What you have to do: Go through the records and give the number of lines that include "katoļu", with nothing else.

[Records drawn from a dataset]
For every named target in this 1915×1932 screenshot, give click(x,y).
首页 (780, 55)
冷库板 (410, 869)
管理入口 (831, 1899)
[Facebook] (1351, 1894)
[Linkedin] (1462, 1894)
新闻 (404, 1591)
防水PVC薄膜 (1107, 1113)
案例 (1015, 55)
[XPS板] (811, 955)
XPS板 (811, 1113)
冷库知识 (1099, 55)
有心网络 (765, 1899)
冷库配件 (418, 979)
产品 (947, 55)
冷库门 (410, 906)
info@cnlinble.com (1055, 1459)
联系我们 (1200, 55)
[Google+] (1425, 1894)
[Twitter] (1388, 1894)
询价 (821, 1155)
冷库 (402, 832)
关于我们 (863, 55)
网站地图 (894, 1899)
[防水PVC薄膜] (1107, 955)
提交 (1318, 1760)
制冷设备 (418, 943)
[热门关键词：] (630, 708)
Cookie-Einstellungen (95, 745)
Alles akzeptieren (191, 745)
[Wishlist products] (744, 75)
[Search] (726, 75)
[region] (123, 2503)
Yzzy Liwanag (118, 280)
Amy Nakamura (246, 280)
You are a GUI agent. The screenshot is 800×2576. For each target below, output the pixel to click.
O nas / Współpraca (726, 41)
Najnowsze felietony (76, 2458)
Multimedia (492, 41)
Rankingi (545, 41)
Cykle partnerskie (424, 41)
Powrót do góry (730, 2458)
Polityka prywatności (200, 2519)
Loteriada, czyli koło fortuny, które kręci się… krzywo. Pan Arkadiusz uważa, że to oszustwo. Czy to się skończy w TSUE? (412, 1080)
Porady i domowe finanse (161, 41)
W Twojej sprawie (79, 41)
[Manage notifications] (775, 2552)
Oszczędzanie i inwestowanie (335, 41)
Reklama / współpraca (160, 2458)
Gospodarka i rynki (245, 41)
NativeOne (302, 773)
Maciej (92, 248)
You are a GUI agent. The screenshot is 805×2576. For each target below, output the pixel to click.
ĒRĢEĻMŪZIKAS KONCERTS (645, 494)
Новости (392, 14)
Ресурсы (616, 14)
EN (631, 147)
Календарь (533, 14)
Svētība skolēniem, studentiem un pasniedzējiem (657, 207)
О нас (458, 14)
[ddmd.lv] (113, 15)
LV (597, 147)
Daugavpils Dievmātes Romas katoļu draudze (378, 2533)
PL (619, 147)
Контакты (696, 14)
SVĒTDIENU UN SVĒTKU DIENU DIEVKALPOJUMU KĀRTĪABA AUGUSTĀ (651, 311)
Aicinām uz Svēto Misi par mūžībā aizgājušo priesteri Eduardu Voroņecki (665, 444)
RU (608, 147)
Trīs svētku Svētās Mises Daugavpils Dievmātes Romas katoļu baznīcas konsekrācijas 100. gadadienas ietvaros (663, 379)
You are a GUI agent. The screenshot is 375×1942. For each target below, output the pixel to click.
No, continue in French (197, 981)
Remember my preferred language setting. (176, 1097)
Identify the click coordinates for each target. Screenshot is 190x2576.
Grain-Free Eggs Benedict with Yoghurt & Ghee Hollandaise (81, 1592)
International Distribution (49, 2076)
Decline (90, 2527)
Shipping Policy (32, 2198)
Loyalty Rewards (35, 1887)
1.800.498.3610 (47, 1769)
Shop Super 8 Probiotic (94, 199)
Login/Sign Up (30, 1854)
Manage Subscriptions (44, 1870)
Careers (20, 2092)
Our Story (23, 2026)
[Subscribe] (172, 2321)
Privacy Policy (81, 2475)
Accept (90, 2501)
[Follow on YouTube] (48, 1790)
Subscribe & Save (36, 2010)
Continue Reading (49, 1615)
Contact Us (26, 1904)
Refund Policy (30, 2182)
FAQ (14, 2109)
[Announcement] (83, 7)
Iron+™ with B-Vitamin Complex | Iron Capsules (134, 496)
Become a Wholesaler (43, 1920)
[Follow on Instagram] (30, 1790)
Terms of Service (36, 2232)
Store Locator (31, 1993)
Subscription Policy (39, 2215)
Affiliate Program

Answer section: 2